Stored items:

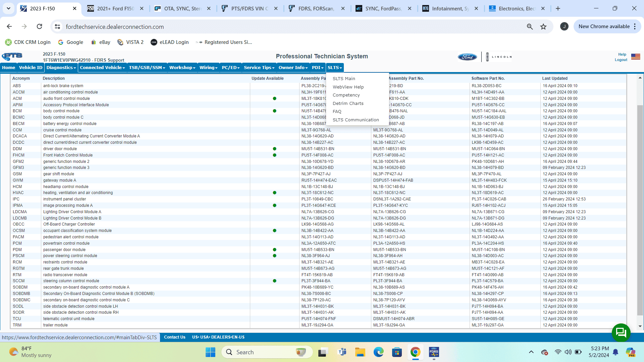
Task: Open the green chat bubble widget
Action: (x=621, y=332)
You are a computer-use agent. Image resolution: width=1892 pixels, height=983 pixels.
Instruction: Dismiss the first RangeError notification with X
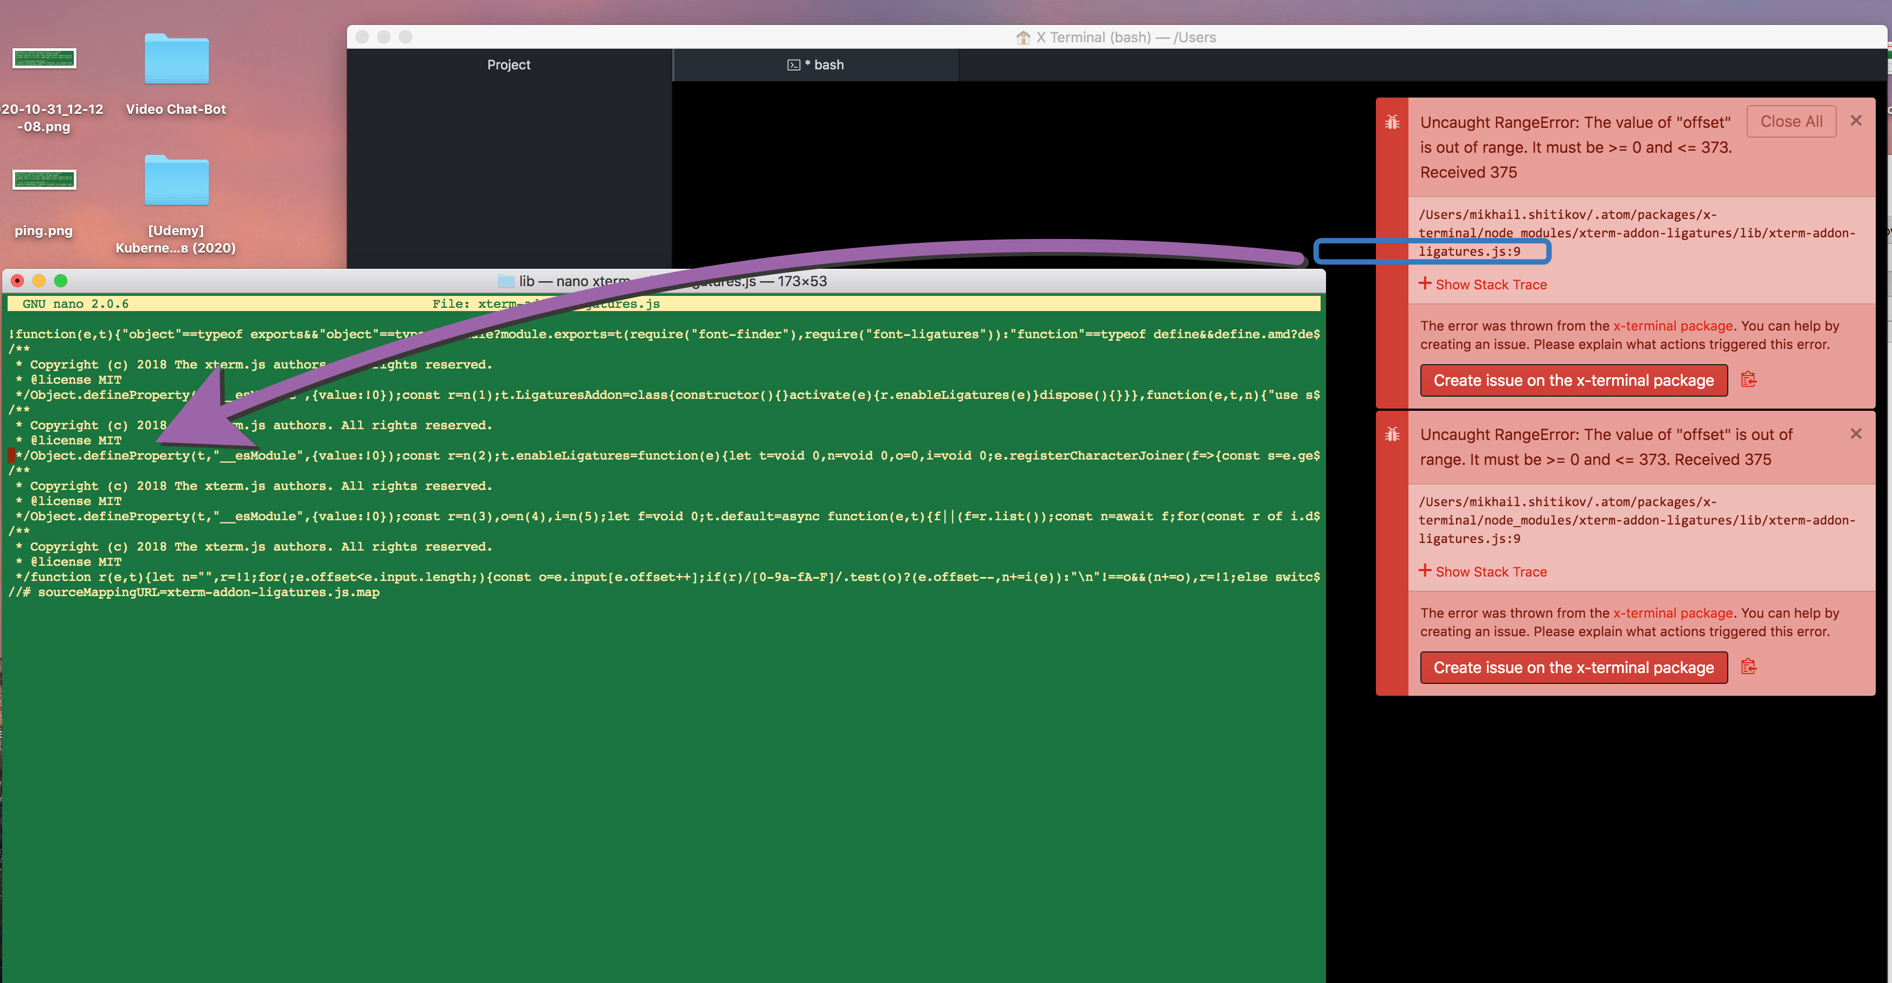1855,120
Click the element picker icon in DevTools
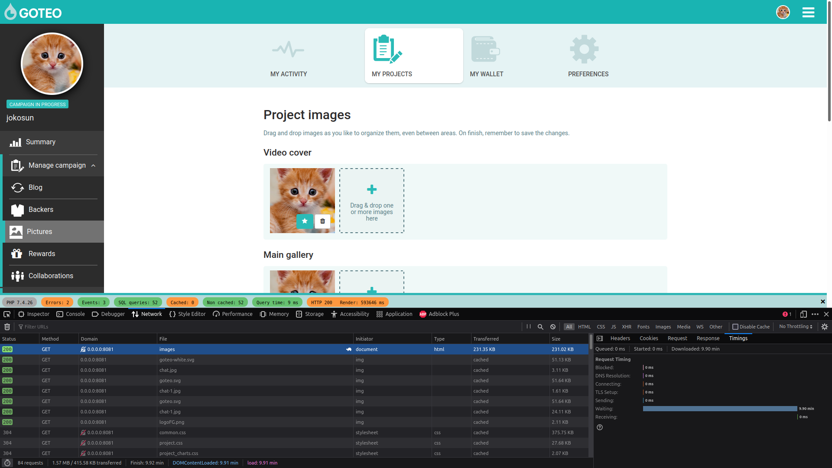This screenshot has height=468, width=832. coord(7,314)
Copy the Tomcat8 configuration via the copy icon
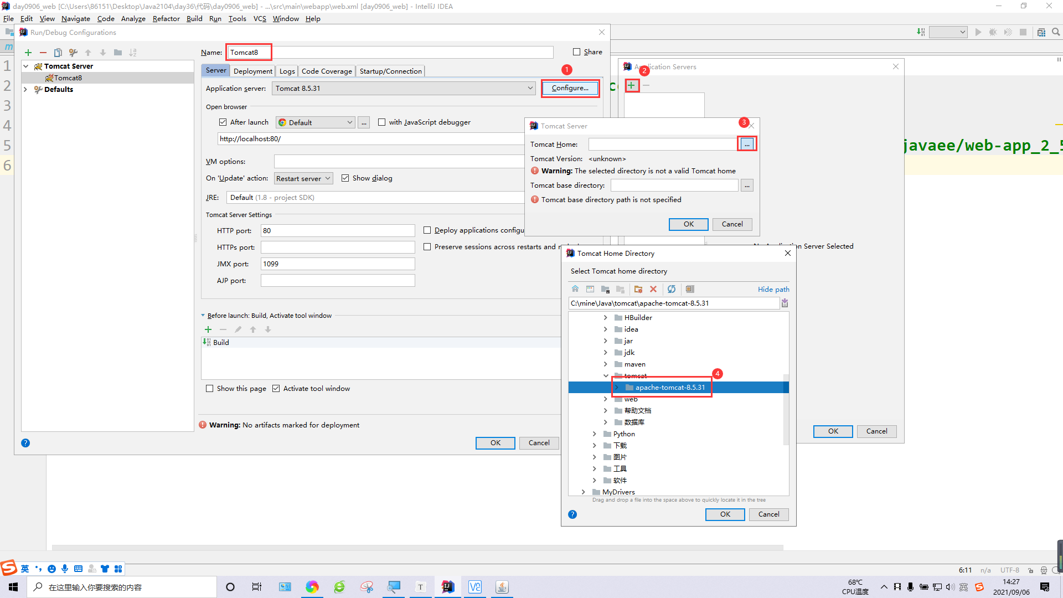Image resolution: width=1063 pixels, height=598 pixels. click(x=58, y=53)
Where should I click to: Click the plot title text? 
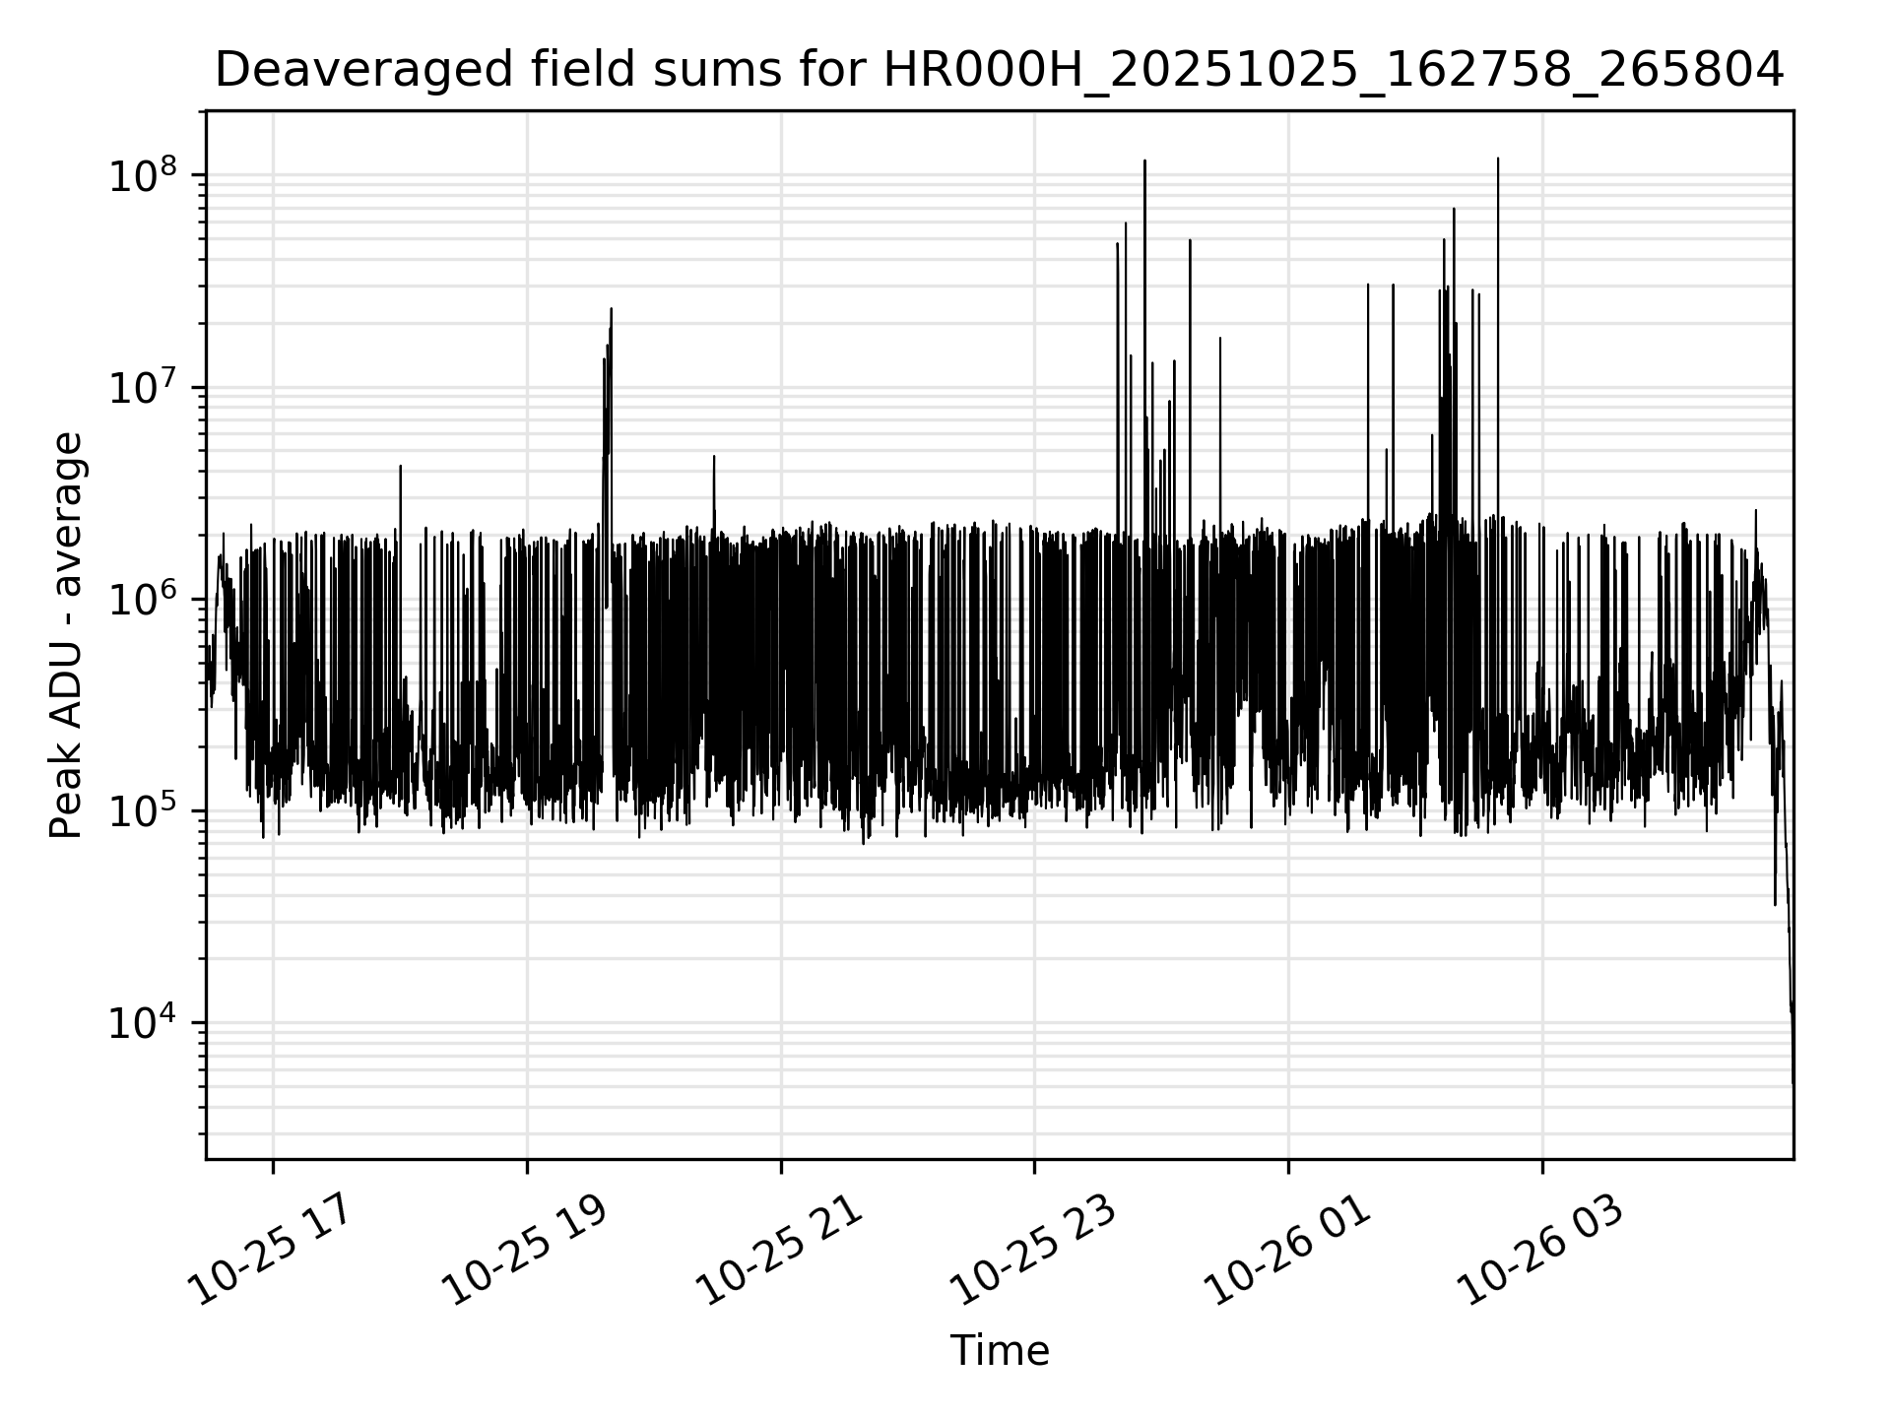(x=999, y=71)
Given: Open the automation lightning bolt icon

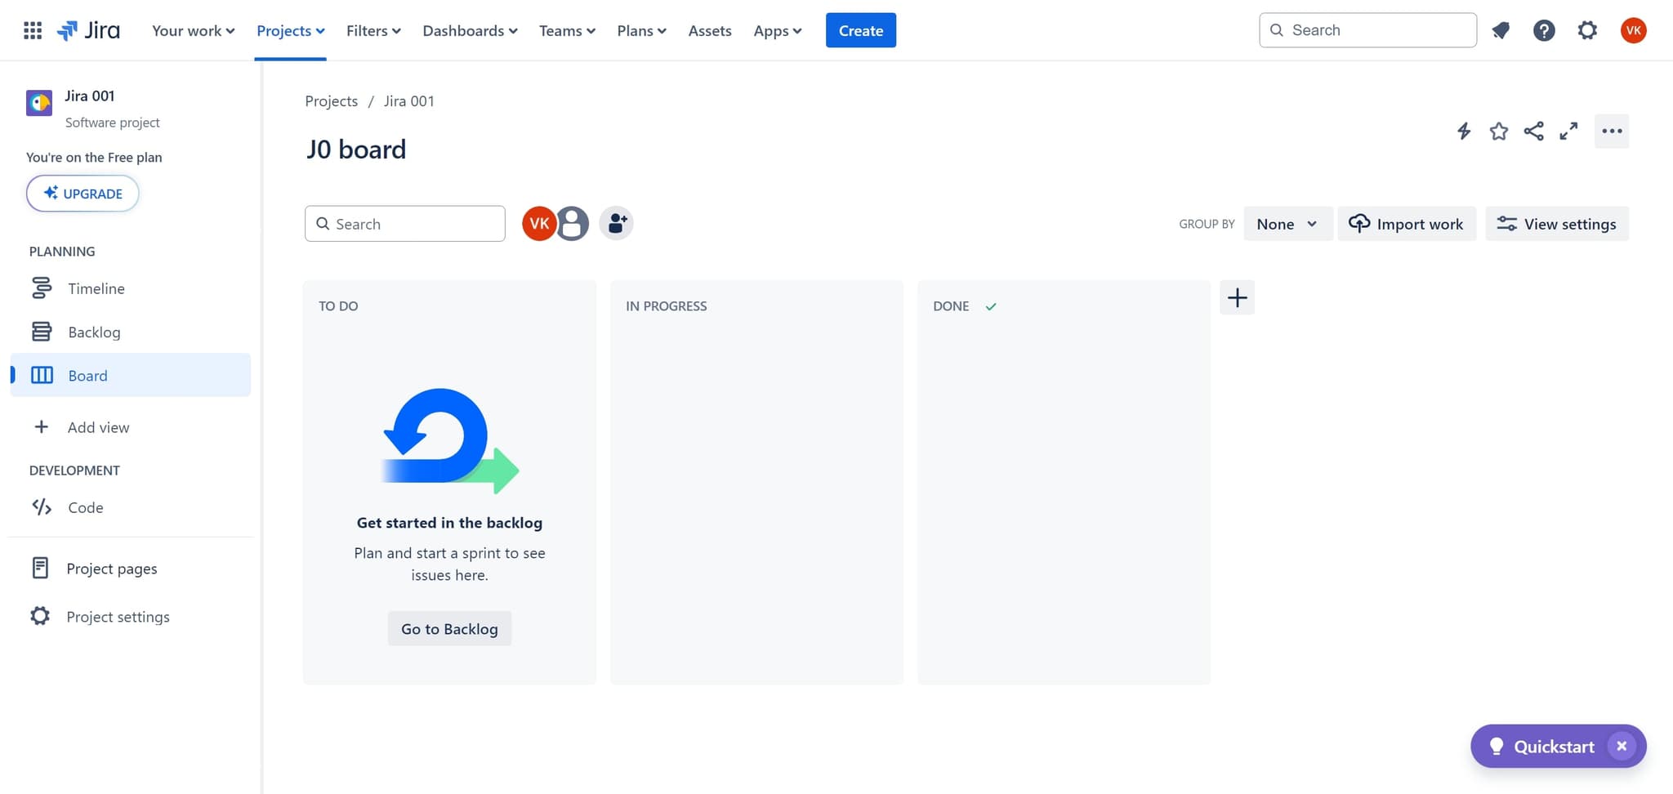Looking at the screenshot, I should point(1463,131).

**What to work on**:
Pictures should be omitted. Please return exactly the lines from the line that holds "Copy the Tomcat8" through the end of the records.

**Solved exercise**:
Copy the Tomcat8 configuration via the copy icon
Image resolution: width=1063 pixels, height=598 pixels. click(x=58, y=53)
Where should I click to: Click the plot title text? 
(x=999, y=71)
Given: Open the automation lightning bolt icon

Looking at the screenshot, I should point(1463,131).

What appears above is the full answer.